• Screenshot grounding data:
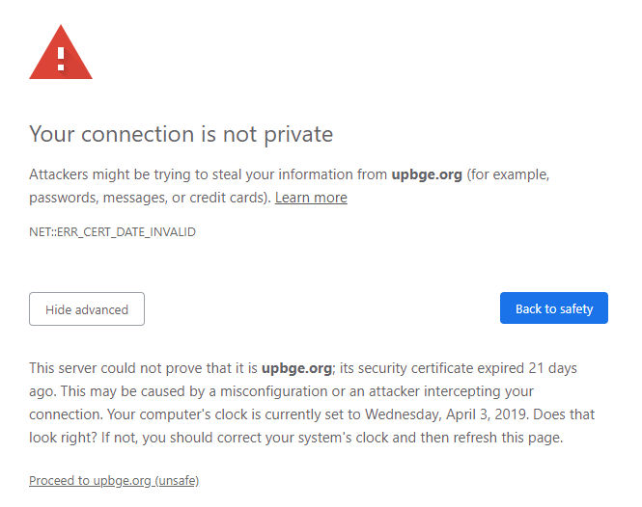Screen dimensions: 642x507
Task: Click bold upbge.org in the Attackers sentence
Action: point(427,174)
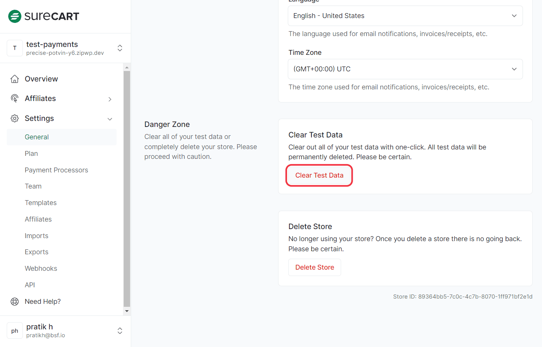Image resolution: width=542 pixels, height=347 pixels.
Task: Expand the Affiliates menu chevron
Action: 110,99
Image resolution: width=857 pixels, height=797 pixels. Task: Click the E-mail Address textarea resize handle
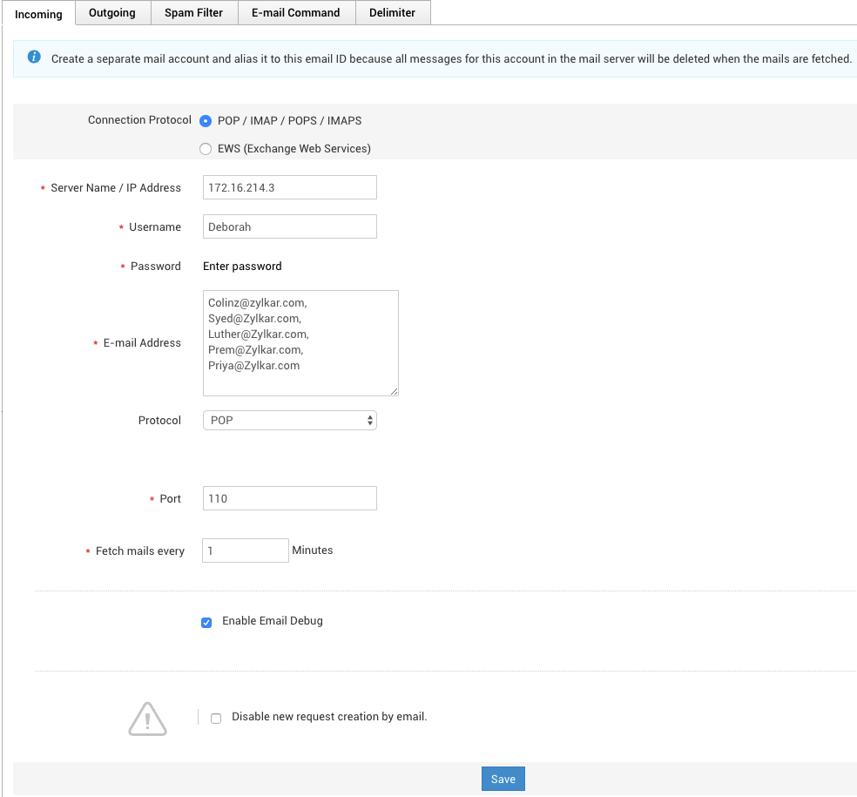click(x=394, y=392)
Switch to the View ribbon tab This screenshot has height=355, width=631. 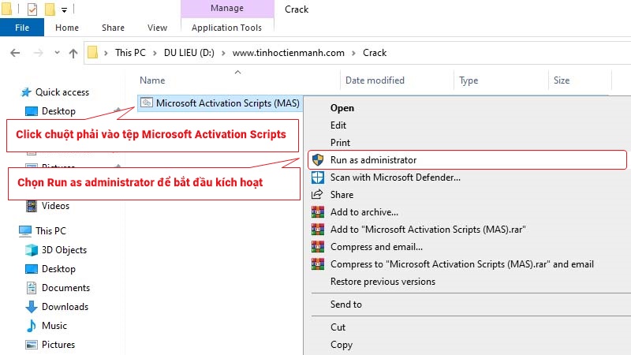(157, 28)

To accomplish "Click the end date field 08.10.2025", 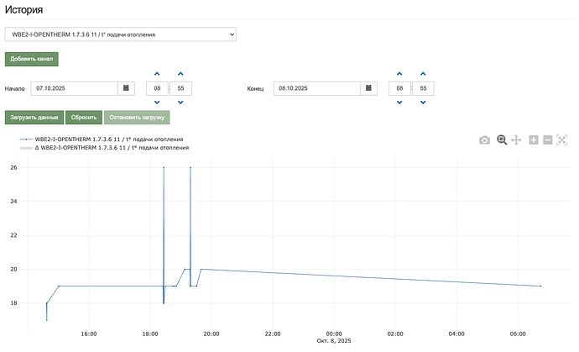I will 316,88.
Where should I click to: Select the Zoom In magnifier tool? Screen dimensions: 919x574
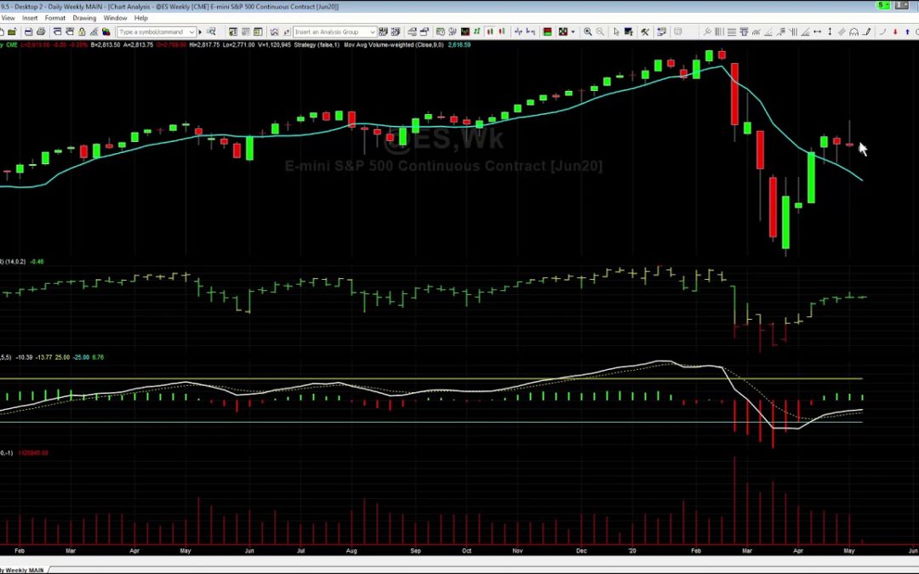(587, 31)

• What you will do: The answer must consist of the line containing "Where should I" and every line after it through the end of the records, retyped exactly, with all pictures left out.

• Solution below:
Where should I click to: Select the Zoom In magnifier tool? Screen dimensions: 919x574
(587, 31)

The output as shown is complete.